• _EXERCISE GOAL_: Please print the entries below exactly, from the line with "1456x819 pixels. How" through the line with "You are a computer-use", including both of those lines and leaving out all others.
*** Opening TASK DATA ***
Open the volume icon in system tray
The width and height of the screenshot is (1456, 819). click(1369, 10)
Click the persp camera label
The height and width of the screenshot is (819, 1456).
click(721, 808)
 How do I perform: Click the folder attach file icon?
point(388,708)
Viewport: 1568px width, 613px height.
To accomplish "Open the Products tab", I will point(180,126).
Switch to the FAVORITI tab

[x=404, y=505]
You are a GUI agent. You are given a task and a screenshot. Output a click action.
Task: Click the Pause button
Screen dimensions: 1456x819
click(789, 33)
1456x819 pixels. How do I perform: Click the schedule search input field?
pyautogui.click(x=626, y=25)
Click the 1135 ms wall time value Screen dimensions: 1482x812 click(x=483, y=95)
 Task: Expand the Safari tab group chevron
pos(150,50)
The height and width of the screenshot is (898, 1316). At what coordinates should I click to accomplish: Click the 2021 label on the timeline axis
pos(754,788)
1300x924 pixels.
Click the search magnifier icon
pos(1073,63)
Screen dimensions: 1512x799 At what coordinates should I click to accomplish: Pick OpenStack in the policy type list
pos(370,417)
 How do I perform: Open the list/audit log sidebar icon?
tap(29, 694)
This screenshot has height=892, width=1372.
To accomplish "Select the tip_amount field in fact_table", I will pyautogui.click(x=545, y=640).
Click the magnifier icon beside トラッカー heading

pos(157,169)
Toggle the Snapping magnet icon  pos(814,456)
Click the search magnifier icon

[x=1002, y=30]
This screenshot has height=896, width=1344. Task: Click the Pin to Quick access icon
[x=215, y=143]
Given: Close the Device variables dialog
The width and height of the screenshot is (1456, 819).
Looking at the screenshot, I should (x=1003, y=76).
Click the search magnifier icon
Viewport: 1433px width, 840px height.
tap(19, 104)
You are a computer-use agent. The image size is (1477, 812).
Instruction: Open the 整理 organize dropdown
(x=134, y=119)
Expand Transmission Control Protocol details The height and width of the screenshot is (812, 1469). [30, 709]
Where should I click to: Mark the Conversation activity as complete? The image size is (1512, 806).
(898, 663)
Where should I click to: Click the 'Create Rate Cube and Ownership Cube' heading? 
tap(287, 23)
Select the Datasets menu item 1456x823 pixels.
*** Closing TASK DATA ***
• _OUTPUT FOR THIS TASK_:
1456x819 pixels. How do I perform: Click the schedule search input field?
pyautogui.click(x=626, y=25)
Click the 1135 ms wall time value Screen dimensions: 1482x812 click(x=483, y=95)
 Task: Expand the Safari tab group chevron
pos(150,50)
The height and width of the screenshot is (898, 1316). At what coordinates should I click to accomplish: Click the 2021 label on the timeline axis
pos(754,788)
1300x924 pixels.
Click the search magnifier icon
pos(1073,63)
Screen dimensions: 1512x799 At what coordinates should I click to accomplish: Pick OpenStack in the policy type list
pos(370,417)
 How do I perform: Open the list/audit log sidebar icon?
tap(29, 694)
This screenshot has height=892, width=1372.
To accomplish "Select the tip_amount field in fact_table", I will pyautogui.click(x=545, y=640).
Click the magnifier icon beside トラッカー heading

pos(157,169)
Toggle the Snapping magnet icon  pos(814,456)
Click the search magnifier icon

[x=1002, y=30]
This screenshot has height=896, width=1344. Task: Click the Pin to Quick access icon
[x=215, y=143]
Given: Close the Device variables dialog
The width and height of the screenshot is (1456, 819).
Looking at the screenshot, I should (x=1003, y=76).
Click the search magnifier icon
Viewport: 1433px width, 840px height.
tap(19, 104)
You are a computer-use agent. The image size is (1477, 812).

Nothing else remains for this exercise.